I spent Labor Day weekend camping with friends at a PATC cabin outside
Shenandoah National Park in western Virginia. The cabin logbook had
many reports of black bear sightings on the roads and trails around the
area. I spent some time exploring the trails around the cabin, and was
able to photograph several types of bear sign. Once I figured out the
food preferences of the local bears, and their marking habits, it became
fairly easy to predict where to look for sign.
All apple trees showed climbing scars and broken branches. I never
found a classic "bear nest", but did find apple and black cherry trees
with broken limbs that had been bent back toward the center of the crown.
Cedars along the trail were usually swiped and showed diagonal claw marks.
Bear scat consisted of black cherry seeds, or a smaller seed from a
fruit I was not able to identify.
Painted wooden sign posts on trails away from the cabins were massively
scarred with significant bite marks - I found cheek hair on several of
these posts. In one photo, I've placed sticks into the dot-dash pattern
caused by the bear's canine teeth (thanks, Sue Morse!)
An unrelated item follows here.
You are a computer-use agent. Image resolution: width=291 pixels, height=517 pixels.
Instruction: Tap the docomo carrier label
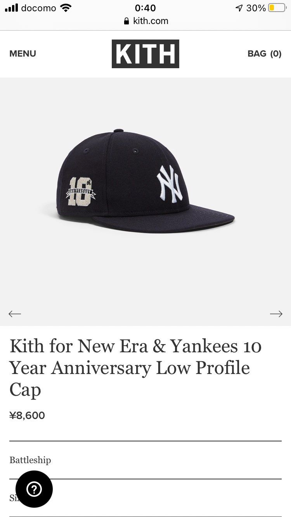pyautogui.click(x=38, y=8)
Smaller diameter trees (3-5" diameter) with painted blazes usually
showed an old bite mark directly on the painted blaze. It took a while
to notice this pattern, but once I started looking for it, EVERY blazed
tree of a certain diameter had an old bite scar right on the blaze.
I examined many mature beech trees, and never found climb marks. I
found one old black cherry that had been climbed, and a mature maple
that showed clear climb marks all the way up the trunk.
Based on the sign I observed, I'll concentrate my future bear tracking
on fruit trees (apple and cherry), on easily-markable cedar, and on
human markings (sign posts and blazed saplings) along the trail.